Добавить в цитаты Настройки чтения

Страница 61 из 75



Заметив ужас на лице пани Ганы, Бедржишка спокойно объяснила:

— Да, это жесткая коляска!

И в самом деле, Гана совсем забыла, что наряду с мягкими колясками существуют и жесткие, что имеется и другой лагерь матерей, которые не признают изнеживания младенцев и отдают предпочтение спартанскому воспитанию потомков. Пани Гана всегда восставала против этих «жестоких» матерей и не понимала, что и они могут гордо выступать за своими аскетическими колясками, лишенными всякого очарования.

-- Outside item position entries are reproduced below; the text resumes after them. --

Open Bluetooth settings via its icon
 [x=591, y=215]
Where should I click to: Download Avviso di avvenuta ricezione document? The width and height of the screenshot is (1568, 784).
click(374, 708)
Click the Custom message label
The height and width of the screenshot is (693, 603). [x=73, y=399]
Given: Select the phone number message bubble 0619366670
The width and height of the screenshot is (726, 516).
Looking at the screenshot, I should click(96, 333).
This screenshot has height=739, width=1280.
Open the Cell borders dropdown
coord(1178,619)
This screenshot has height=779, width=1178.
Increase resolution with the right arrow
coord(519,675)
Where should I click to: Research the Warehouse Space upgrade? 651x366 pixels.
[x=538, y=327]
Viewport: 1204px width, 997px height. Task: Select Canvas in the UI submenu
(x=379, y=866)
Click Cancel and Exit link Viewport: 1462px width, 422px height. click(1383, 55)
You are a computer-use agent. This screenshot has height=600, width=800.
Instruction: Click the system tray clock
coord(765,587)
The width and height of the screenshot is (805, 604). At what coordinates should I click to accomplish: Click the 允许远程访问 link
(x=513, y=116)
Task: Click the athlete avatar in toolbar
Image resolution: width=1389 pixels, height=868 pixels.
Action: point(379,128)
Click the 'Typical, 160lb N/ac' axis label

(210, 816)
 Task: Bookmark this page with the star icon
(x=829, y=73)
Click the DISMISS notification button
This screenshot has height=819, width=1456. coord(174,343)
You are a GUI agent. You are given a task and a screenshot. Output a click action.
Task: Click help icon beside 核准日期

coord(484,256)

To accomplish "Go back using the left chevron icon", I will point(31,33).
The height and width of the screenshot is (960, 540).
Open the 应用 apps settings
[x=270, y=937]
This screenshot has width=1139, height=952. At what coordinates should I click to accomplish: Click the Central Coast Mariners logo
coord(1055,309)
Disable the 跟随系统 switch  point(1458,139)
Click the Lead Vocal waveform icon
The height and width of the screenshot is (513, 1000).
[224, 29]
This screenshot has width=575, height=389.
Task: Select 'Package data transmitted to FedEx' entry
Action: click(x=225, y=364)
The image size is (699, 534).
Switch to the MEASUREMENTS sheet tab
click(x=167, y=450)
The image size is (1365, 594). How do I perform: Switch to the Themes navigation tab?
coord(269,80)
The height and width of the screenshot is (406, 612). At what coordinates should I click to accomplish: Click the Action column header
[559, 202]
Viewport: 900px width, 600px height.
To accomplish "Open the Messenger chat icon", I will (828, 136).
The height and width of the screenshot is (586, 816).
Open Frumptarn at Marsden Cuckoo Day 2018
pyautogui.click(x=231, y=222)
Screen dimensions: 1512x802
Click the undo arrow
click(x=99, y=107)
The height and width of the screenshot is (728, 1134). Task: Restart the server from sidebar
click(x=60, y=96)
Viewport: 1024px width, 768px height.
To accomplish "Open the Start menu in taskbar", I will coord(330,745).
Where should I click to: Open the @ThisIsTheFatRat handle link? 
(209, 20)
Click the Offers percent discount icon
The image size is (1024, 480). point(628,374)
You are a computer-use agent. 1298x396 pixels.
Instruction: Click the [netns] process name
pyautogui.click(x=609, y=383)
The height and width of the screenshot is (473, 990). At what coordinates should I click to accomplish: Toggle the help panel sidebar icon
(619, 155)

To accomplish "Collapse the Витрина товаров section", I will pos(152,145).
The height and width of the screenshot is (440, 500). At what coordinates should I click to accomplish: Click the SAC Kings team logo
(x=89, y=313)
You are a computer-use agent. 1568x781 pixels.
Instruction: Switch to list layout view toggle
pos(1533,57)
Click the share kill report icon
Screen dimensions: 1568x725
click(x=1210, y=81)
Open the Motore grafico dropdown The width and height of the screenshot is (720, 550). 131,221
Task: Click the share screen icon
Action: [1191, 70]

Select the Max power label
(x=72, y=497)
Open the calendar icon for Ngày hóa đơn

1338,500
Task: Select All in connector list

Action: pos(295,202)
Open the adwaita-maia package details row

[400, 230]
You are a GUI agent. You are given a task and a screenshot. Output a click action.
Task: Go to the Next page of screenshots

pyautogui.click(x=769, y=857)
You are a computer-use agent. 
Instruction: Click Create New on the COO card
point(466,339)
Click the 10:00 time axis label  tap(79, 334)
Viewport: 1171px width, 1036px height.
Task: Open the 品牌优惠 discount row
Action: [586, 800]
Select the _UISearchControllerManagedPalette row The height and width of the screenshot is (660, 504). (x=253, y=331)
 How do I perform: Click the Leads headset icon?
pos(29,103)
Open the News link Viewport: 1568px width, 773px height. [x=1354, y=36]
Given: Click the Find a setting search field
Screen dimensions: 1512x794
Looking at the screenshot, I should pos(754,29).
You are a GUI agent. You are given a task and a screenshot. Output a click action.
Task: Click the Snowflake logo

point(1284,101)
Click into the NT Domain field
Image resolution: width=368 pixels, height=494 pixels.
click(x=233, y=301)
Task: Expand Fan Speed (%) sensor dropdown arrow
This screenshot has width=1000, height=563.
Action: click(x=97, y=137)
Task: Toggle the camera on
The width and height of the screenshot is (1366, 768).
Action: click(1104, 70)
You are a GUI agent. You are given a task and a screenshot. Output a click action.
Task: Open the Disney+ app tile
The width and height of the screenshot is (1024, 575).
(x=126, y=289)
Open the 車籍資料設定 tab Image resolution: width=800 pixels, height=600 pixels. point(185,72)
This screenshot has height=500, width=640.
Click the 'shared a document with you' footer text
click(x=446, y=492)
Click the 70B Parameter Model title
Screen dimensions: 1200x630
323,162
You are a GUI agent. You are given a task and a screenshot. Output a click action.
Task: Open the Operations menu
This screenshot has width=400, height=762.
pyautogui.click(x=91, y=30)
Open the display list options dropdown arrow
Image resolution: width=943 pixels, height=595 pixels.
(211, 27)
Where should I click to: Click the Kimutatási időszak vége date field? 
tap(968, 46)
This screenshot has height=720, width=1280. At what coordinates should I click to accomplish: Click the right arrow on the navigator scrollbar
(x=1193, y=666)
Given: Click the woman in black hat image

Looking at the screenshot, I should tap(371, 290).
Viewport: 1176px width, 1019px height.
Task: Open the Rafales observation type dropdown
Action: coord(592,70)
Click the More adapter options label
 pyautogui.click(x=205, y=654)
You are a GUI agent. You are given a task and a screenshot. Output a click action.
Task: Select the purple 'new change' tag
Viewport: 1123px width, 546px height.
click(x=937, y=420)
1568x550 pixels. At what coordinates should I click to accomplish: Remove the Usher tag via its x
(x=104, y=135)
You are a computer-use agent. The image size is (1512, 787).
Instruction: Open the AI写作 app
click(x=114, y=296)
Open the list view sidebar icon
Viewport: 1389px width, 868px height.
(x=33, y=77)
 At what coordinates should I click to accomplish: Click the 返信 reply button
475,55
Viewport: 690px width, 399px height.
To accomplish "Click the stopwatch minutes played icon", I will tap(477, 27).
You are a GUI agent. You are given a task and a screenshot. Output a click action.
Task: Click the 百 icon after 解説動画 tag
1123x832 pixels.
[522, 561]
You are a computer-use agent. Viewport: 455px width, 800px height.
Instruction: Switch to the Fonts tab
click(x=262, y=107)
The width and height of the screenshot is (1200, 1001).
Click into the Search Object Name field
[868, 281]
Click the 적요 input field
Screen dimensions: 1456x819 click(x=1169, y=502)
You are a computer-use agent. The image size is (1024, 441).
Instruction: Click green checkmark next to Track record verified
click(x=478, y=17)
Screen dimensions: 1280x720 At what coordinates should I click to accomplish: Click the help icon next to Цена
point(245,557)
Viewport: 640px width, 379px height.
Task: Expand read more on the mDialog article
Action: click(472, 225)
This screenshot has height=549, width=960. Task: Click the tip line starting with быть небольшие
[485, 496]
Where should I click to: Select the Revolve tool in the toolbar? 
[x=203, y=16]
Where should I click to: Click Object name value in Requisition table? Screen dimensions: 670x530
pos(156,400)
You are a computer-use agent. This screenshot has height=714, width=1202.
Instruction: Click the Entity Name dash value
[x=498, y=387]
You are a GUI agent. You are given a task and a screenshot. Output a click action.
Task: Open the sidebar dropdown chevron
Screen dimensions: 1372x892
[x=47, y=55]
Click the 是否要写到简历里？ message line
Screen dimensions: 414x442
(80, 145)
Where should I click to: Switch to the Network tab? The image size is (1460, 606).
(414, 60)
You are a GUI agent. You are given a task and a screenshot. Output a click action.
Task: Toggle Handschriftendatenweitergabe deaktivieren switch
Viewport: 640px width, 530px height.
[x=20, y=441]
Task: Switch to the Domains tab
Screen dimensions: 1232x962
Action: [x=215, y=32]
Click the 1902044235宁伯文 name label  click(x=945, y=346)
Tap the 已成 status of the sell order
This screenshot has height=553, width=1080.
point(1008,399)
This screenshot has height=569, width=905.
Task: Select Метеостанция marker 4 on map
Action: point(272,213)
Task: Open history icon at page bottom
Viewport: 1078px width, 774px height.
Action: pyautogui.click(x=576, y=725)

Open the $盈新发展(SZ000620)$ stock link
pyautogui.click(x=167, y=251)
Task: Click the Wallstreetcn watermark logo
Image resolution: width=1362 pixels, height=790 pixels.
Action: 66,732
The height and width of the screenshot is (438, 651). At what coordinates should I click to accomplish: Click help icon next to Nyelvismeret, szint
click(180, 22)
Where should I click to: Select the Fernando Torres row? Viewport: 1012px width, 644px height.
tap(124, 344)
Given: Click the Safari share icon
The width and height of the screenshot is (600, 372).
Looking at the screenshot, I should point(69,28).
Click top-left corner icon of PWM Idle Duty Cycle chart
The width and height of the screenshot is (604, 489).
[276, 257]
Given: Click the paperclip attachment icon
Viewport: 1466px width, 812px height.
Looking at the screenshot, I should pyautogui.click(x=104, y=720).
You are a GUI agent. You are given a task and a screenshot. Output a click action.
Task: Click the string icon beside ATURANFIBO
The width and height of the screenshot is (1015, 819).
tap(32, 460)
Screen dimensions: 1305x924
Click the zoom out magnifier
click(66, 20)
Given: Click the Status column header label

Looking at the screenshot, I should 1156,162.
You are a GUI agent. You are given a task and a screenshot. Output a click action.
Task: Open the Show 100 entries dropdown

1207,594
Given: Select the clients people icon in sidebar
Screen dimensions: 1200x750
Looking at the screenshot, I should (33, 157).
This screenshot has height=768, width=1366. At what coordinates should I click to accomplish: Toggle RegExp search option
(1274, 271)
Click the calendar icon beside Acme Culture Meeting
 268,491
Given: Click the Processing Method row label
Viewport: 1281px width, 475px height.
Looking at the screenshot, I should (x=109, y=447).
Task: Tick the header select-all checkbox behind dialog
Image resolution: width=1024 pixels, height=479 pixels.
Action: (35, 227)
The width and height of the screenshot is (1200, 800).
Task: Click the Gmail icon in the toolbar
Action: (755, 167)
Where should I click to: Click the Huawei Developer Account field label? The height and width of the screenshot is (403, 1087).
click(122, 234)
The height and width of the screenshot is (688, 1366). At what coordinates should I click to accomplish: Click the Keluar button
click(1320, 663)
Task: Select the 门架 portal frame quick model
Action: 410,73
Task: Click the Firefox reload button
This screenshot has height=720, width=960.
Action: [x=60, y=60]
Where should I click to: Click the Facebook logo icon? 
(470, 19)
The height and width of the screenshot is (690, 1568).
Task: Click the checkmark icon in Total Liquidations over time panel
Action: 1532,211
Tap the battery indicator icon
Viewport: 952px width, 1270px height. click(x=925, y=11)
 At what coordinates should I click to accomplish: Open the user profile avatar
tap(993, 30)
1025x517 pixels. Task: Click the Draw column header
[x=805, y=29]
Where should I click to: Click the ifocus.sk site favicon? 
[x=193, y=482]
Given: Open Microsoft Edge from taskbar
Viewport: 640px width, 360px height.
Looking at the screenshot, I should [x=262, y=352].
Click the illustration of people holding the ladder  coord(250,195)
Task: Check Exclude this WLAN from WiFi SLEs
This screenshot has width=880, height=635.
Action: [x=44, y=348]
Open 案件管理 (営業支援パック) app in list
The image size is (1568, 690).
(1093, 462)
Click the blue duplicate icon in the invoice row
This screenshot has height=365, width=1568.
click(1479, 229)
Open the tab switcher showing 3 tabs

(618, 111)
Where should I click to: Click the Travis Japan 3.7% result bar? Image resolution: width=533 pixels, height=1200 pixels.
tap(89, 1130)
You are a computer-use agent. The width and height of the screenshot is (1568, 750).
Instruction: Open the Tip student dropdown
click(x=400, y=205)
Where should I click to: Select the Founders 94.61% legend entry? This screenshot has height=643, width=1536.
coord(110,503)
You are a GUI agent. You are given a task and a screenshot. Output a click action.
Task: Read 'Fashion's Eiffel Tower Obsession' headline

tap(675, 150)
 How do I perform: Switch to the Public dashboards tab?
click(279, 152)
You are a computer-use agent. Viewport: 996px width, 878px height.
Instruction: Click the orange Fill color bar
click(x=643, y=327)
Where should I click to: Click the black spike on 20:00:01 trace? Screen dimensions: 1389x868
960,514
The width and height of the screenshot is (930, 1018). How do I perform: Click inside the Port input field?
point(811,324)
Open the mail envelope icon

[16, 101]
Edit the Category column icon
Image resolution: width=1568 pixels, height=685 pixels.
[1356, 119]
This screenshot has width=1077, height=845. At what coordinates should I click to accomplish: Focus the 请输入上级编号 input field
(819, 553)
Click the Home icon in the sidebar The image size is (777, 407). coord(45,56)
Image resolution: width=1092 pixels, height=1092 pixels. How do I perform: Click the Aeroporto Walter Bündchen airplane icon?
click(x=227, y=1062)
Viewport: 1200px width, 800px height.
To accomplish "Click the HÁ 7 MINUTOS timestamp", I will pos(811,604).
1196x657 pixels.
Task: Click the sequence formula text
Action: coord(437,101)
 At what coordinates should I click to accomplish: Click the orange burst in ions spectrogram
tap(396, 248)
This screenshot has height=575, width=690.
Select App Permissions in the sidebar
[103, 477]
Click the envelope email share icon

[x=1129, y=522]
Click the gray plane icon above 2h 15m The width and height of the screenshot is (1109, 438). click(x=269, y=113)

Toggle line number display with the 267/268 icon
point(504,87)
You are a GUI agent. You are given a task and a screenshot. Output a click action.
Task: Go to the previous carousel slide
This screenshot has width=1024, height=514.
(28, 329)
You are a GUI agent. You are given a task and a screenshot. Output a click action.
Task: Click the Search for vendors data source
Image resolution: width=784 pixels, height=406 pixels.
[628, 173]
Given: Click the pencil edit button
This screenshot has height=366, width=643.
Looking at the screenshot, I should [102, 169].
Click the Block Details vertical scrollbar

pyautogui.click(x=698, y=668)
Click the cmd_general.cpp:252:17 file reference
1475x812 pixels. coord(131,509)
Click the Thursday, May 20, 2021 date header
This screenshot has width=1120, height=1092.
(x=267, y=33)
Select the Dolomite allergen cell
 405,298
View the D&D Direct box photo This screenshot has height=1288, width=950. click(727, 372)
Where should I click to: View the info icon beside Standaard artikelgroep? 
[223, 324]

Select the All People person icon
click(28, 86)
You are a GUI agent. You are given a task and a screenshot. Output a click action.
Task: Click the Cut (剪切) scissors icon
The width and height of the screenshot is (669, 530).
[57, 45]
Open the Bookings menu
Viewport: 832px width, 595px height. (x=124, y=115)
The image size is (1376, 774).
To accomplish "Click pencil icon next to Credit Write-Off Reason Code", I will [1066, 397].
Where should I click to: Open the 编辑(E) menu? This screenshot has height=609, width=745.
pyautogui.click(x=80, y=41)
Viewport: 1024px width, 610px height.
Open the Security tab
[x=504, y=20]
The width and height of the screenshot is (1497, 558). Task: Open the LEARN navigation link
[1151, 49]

Если бы она только предполагала, где очутится ее Ганичка, она ни за что не сделала бы такой подарок. Жесткая коляска означает и жесткие объятия матери и все остальное, что связано с этим бесчеловечным способом воспитания.

— Доченька моя! — воскликнула она и уже протянула руки. Только сон ребенка удержал ее и не позволил схватить и прижать его к себе.

— Она привыкла лежать на пуховой подушечке. Она же до крови натрет себе ушко! Сжальтесь над ней! — стала она молить пани Бедржишку.

— Не сердитесь, пани Гана — сказала самоуверенно и е чувством своей правоты пани Бедржишка. — Но я буду воспитывать ее по-своему. Теперь это мой ребенок!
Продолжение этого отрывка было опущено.